Passage shown:
= Beginning of Section =

In [1]:
'''
    Creating histograms from all output non-PII variables in baseline from the value_reconciliation files of each section's QC.

    Last updated: 06/11/2025
    Author: Tal Cohen
'''

"\n    Creating histograms from all output non-PII variables in baseline from the value_reconciliation files of each section's QC.\n\n    Last updated: 06/11/2025\n    Author: Tal Cohen\n"

In [2]:
import sys
import os
import pandas as pd
import numpy as np
import json
from collections import Counter
import matplotlib.pyplot as plt
from matplotlib.backends.backend_pdf import PdfPages

sys.path.append(os.path.abspath("N:\\CancerEpidem\\BrBreakthrough\\DeliveryProcess\Schema_and_Derivation_utils"))
from config import validation_path

In [3]:
def _is_numberish(v) -> bool:
    if v is None:
        return False
    if isinstance(v, (int, float)):
        return True
    if isinstance(v, str):
        t = v.strip()

= End of Section =

Task list:
a: Answer these questions from the histogram notebook:
(i) On what date was it last updated?
(ii) What is imported from the collections module?
(iii) What name is imported from config?
b: Write the next lines of the histogram notebook code, picking up after its final line.

Data below:

= Beginning of Section =

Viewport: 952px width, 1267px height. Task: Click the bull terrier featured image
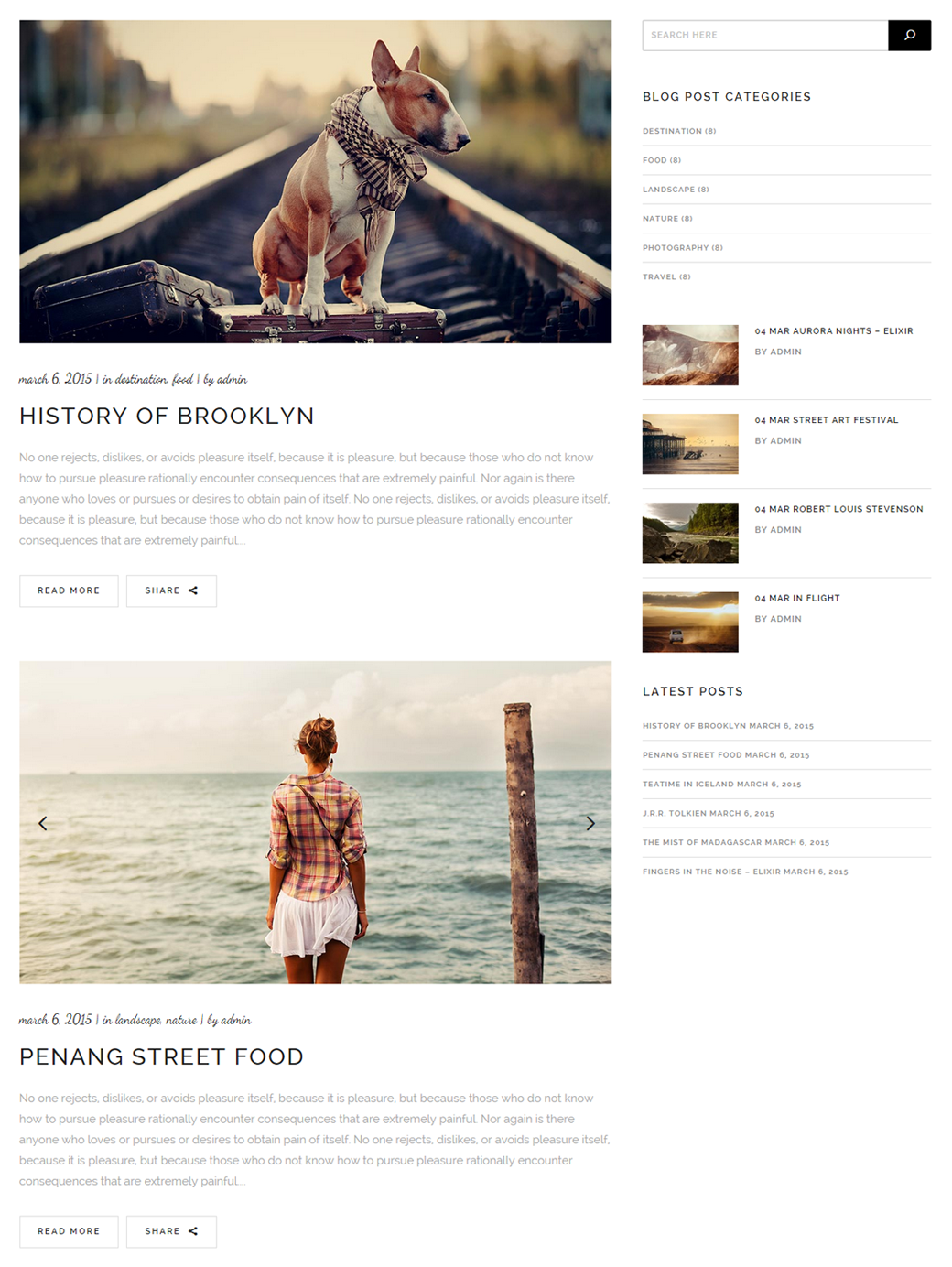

= End of Section =

Solved tasks:
a:
(i) 06/11/2025
(ii) Counter
(iii) validation_path

b:
        if t == "":
            return False
        try:
            float(t)
            return True
        except ValueError:
            return False
    return False

In [4]:
def _histogram(ax, values, title: str):
    vals = [v for v in values if v is not None]
    if not vals:
        ax.text(0.5, 0.5, "No data", ha="center", va="center")
        ax.set_title(title)
        return

    is_numeric = all(_is_numberish(v) for v in vals)

    # Common bar width (acts as your minimum width)
    bar_width = 0.8

    if is_numeric:
        # Treat numeric as categories, no binning
        arr = [float(v) for v in vals]
        cnt = Counter(arr)

        # Sort numerically so x-axis is ordered
        items = sorted(cnt.items(), key=lambda x: x[0])
        labels = [str(v) for v, _ in items]
        freqs = [c for _, c in items]
        xpos = np.arange(len(labels))

        bars = ax.bar(xpos, freqs, width=bar_width)

        # Put counts on top of each bar
        for bar in bars:
            height = bar.get_height()
            ax.text(
                bar.get_x() + bar.get_width() / 2,
                height,
                int(height),
                ha="center",
                va="bottom",
            )

        ax.set_xticks(xpos)
        ax.set_xticklabels(labels, rotation=45, ha="right")

    else:
        # Categorical: still limit to top 25
        cnt = Counter(vals)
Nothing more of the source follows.